▸ **Fragmento de página**
• • •
También ha sido así para Pepe, que trabaja en Neuquén, al norte de la Patagonia. En la amistad con ellos y con los amigos de Brasil y de Paraguay no se ha deshecho el «nudo que tiene en el alma», pero tiene clara una cosa: «Mi corazón no vibra así por Julián, por Fede, por nadie… Es Cristo, quiero que sea cada vez más carnal». La misma razón por la que Santiago se ha inscrito en la Fraternidad hace dos meses. Él, que no quería nada “sistemático”. Treinta años, ocho mudanzas por todo el mundo: cuando Argentina se desmoronaba en 2002, se despidió de la agencia de comunicación en la que trabajaba porque «tenía dinero, vacaciones, chicas, una casa para el fin de semana, partidos de fútbol y una gran amargura en el corazón: nada de eso me bastaba».
Ha pasado por Mallorca, Londres, Lugano, Ginebra. Ha limpiado oficinas, regado pistas de tenis, montado muebles… «Para mí, crecido en una sociedad en donde la familia es todo, esos años a trece mil kilómetros han sido duros, pero nunca me ha faltado una señal de la Providencia: cuando estaba con el agua al cuello, siempre “llegaba” algo, la llamada imprevista de un amigo, un encuentro con Pablo, la posibilidad de confesarme, el bien verdadero de una chica. Ahora necesito una amistad que me recuerde que mi historia es “Él, que ha hecho todo conmigo”».
Es lo mismo que cuenta Graciela D’Antoni: «Aunque yo lo negaba, Él siempre me ha acompañado». Una señora elegante, decana de la laicísima Facultad de Ciencias exactas de la Universidad de La Plata, nos recibe en el ateneo que durante los años de la dictadura tuvo el mayor número de desaparecidos. Desde que tenía diecisiete años negaba ser cristiana. En la actualidad, hay estudiantes y profesores que van a su despacho a confiarle que lo son. O a bombardearle con preguntas.
• • •
▸ **Material reunido**

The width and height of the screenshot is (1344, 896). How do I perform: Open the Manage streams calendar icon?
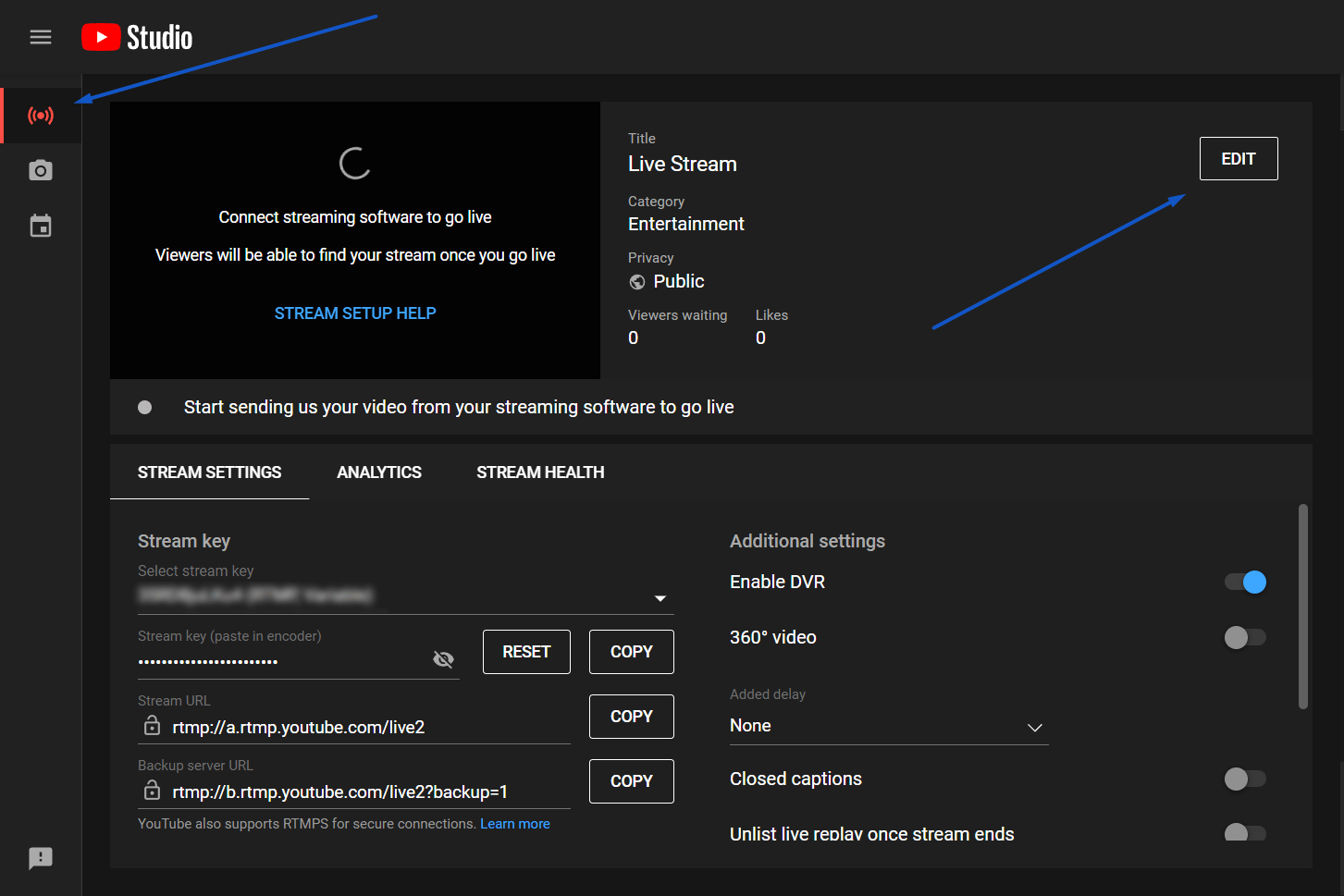[41, 225]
• • •
▸ **Por hacer**
**1)** Según el fragmento, ¿de qué facultad es decana Graciela D'Antoni?
**2)** Resume el fragmento en dos oraciones.
**3)** Transcribe del fragmento el pasaje que comienza con "Es lo mismo" y continúa hasta "bombardearle con preguntas.", sin cambiar nada.
Los datos son un material aparte, sin relación con el fragmento.

▸ **Lista de respuestas**
**1)** De la Facultad de Ciencias exactas de la Universidad de La Plata.

**2)** Pepe afirma que lo que hace vibrar su corazón es Cristo, y por esa misma razón Santiago, que dejó su trabajo en Argentina en 2002 porque nada le bastaba y pasó años duros lejos de su familia, se inscribió hace dos meses en la Fraternidad. Graciela D'Antoni, decana de la Facultad de Ciencias exactas de la Universidad de La Plata, cuenta que Él siempre la acompañó aunque ella lo negaba, y hoy estudiantes y profesores van a su despacho a confiarle que son cristianos.

**3)**
Es lo mismo que cuenta Graciela D’Antoni: «Aunque yo lo negaba, Él siempre me ha acompañado». Una señora elegante, decana de la laicísima Facultad de Ciencias exactas de la Universidad de La Plata, nos recibe en el ateneo que durante los años de la dictadura tuvo el mayor número de desaparecidos. Desde que tenía diecisiete años negaba ser cristiana. En la actualidad, hay estudiantes y profesores que van a su despacho a confiarle que lo son. O a bombardearle con preguntas.